The issue is i am not sure if the token generated by the AUTH service could be used to authorise all requests on the CLIENT and all API services.
Has anyone implemented anything like this and if so could you provide an example, i am pretty new to OWIN and OAUTH so any help would be greatly appreciated
Separating the authorization server from the resource server is extremely easy: it will even work without any extra code if you use IIS and if you have configured identical machine keys on both applications/servers.
Supporting multiple resource servers is a bit harder to implement with the OWIN OAuth2 server if you need to select which endpoints an access token can gain access to.
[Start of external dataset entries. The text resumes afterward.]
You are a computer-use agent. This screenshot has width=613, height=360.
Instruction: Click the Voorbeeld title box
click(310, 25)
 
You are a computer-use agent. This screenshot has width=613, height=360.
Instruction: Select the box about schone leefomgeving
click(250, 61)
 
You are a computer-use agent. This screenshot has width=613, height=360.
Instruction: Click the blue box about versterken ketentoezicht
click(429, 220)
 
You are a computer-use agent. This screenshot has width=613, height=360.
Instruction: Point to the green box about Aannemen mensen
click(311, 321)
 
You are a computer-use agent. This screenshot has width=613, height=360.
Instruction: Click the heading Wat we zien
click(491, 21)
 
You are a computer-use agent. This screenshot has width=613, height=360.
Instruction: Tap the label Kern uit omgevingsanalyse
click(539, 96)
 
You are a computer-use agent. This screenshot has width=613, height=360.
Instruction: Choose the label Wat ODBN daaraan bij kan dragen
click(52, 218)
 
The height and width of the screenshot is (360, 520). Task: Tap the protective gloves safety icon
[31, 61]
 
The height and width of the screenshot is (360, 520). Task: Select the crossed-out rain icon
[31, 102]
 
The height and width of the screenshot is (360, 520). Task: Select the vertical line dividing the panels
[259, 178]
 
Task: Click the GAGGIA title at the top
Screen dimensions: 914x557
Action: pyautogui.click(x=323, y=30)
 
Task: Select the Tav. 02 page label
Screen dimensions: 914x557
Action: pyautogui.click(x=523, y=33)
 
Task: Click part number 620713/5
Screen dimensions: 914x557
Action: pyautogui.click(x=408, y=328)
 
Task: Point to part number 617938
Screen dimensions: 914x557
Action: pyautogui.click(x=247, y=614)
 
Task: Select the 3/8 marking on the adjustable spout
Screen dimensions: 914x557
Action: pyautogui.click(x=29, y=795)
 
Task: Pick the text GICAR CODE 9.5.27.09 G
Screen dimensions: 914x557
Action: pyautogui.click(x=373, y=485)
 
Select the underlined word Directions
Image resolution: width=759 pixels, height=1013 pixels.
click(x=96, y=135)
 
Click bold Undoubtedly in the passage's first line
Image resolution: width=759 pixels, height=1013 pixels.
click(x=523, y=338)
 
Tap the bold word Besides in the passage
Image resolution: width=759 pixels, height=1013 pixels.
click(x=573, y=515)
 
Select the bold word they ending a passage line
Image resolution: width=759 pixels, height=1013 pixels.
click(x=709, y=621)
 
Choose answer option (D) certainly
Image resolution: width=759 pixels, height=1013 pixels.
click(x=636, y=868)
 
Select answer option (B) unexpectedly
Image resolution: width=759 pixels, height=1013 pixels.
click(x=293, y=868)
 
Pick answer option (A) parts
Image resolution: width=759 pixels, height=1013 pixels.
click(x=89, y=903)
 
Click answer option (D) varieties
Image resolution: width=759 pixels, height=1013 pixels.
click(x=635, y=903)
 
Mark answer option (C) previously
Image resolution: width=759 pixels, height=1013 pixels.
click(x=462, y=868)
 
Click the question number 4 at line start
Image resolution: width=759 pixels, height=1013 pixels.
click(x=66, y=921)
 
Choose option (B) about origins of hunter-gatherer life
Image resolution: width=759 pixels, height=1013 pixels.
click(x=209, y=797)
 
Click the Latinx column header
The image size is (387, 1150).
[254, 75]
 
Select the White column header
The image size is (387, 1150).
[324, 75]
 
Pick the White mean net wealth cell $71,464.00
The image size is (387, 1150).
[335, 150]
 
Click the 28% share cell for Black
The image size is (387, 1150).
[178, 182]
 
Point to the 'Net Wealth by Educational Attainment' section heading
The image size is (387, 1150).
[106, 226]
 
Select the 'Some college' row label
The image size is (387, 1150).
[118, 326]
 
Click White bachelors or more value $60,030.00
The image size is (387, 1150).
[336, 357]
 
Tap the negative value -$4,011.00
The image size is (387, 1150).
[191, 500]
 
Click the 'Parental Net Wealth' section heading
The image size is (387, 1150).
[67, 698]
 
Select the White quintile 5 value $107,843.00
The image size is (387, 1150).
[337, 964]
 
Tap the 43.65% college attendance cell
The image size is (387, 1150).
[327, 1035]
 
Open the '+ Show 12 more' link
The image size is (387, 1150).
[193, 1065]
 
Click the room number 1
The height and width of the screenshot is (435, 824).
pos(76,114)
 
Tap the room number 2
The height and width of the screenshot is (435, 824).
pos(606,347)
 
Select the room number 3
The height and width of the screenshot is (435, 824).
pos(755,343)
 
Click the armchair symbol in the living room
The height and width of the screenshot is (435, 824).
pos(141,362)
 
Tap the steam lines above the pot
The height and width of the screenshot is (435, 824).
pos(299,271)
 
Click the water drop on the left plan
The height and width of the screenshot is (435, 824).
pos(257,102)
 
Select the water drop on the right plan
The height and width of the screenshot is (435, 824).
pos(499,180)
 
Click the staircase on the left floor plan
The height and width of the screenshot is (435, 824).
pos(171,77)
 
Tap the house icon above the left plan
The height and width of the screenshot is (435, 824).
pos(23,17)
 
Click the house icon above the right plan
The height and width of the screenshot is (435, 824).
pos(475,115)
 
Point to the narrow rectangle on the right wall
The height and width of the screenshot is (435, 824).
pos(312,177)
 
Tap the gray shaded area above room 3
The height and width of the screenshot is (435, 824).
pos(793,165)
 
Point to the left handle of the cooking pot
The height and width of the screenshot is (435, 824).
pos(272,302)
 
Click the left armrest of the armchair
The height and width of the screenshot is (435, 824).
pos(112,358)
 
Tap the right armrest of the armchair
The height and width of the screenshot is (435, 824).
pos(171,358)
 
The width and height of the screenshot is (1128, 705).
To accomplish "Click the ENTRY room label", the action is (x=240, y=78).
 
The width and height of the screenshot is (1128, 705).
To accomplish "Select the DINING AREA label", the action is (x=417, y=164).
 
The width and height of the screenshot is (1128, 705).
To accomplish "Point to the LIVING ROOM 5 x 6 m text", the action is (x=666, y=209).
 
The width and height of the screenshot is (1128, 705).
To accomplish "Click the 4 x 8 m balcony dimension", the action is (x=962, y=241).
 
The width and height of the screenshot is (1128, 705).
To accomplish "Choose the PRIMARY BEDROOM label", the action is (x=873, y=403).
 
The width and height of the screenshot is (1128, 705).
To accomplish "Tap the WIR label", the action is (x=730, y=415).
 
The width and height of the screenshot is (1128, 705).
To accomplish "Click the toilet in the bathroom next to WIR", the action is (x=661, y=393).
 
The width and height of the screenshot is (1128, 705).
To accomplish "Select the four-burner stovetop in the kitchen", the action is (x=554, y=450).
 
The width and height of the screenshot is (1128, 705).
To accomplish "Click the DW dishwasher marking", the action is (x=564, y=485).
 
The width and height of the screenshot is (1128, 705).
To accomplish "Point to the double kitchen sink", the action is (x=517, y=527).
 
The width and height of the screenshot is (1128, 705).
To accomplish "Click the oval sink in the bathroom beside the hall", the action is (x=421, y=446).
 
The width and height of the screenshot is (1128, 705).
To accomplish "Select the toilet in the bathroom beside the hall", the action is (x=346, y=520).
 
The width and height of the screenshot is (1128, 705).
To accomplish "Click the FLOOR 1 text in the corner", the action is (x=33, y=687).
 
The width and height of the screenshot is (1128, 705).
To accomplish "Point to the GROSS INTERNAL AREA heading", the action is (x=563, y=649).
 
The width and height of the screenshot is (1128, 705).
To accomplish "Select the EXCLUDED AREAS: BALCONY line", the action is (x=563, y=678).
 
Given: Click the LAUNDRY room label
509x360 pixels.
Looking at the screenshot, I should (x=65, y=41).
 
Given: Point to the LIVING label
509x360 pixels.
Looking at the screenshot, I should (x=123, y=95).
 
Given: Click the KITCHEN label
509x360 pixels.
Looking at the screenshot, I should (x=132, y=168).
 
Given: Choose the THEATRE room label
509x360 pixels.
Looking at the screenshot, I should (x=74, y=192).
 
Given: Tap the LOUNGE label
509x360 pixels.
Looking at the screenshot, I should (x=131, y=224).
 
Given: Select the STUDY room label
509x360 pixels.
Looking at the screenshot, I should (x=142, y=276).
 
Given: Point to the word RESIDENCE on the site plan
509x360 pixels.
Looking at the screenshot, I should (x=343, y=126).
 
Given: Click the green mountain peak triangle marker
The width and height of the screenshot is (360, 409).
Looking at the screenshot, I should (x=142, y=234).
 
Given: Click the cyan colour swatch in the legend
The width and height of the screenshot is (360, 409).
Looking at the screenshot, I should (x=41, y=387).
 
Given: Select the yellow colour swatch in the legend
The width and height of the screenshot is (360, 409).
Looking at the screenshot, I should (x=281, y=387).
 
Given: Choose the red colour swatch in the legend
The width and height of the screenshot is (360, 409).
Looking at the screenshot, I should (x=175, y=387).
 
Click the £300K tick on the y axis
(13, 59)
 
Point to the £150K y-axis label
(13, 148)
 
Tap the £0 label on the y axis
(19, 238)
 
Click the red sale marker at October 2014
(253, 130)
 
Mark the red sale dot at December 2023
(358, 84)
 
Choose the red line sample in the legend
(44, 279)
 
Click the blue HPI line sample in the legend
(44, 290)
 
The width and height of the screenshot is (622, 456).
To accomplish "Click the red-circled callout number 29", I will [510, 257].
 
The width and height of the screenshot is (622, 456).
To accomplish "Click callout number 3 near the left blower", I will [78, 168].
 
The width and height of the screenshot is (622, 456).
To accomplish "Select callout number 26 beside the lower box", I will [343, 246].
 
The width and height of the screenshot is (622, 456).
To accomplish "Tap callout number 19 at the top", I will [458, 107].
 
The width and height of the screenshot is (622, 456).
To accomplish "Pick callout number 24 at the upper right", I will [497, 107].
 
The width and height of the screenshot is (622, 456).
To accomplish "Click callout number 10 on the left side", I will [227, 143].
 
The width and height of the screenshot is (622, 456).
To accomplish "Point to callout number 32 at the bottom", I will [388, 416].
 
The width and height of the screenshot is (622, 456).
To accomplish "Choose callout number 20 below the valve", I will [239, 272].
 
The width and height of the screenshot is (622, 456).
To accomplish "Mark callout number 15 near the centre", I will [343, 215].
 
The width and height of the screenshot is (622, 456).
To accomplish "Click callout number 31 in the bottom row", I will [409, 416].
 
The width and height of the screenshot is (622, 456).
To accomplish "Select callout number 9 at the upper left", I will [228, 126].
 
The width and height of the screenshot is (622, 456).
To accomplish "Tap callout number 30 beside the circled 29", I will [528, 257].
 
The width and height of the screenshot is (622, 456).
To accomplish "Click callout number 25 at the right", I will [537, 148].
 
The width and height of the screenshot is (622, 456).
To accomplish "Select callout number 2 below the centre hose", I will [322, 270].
If you don't care about that, just configure all your resource servers with the same machine keys, and you'll be able to access all your APIs with the same tokens.
To have more control over the endpoints that can be used with an access token, you should take a look at AspNet.Security.OpenIdConnect.Server - a fork of the OAuth2 server that comes with OWIN/Katana - that natively supports this scenario: https://github.com/aspnet-contrib/AspNet.Security.OpenIdConnect.Server.
It's relatively easy to set up:
Add a new middleware issuing tokens in your authorization server application (in Startup.cs):
app.UseOpenIdConnectServer(new OpenIdConnectServerOptions
{
Provider = new AuthorizationProvider()
});
Add new middleware validating access tokens in your different API servers (in Startup.cs):
app.UseJwtBearerAuthentication(new JwtBearerAuthenticationOptions
{
// AllowedAudiences MUST contain the absolute URL of your API.
AllowedAudiences = new[] { "http://localhost:11111/" },
// X509CertificateSecurityTokenProvider MUST be initialized with an issuer corresponding to the absolute URL of the authorization server.
IssuerSecurityTokenProviders = new[] { new X509CertificateSecurityTokenProvider("http://localhost:50000/", certificate) }
});
app.UseJwtBearerAuthentication(new JwtBearerAuthenticationOptions
{
// AllowedAudiences MUST contain the absolute URL of your API.
AllowedAudiences = new[] { "http://localhost:22222/" },
// X509CertificateSecurityTokenProvider MUST be initialized with an issuer corresponding to the absolute URL of the authorization server.
IssuerSecurityTokenProviders = new[] { new X509CertificateSecurityTokenProvider("http://localhost:50000/", certificate) }
});
Finally, add a new OpenID Connect client middleware in your client app (in Startup.cs):
app.UseOpenIdConnectAuthentication(new OpenIdConnectAuthenticationOptions
{
// Some essential parameters have been omitted for brevity.
// See https://github.com/aspnet-contrib/AspNet.Security.OpenIdConnect.Server/blob/dev/samples/Mvc/Mvc.Client/Startup.cs for more information
// Authority MUST correspond to the absolute URL of the authorization server.
Authority = "http://localhost:50000/",
// Resource represents the different endpoints the
// access token should be issued for (values must be space-delimited).
// In this case, the access token will be requested for both APIs.
Resource = "http://localhost:11111/ http://localhost:22222/",
});
You can have a look at this sample for more information: https://github.com/aspnet-contrib/AspNet.Security.OpenIdConnect.Server/blob/dev/samples/Mvc/
It doesn't use multiple resource servers, but it shouldn't be hard to adapt it using the different steps I mentioned. Feel free to ping me if you need help.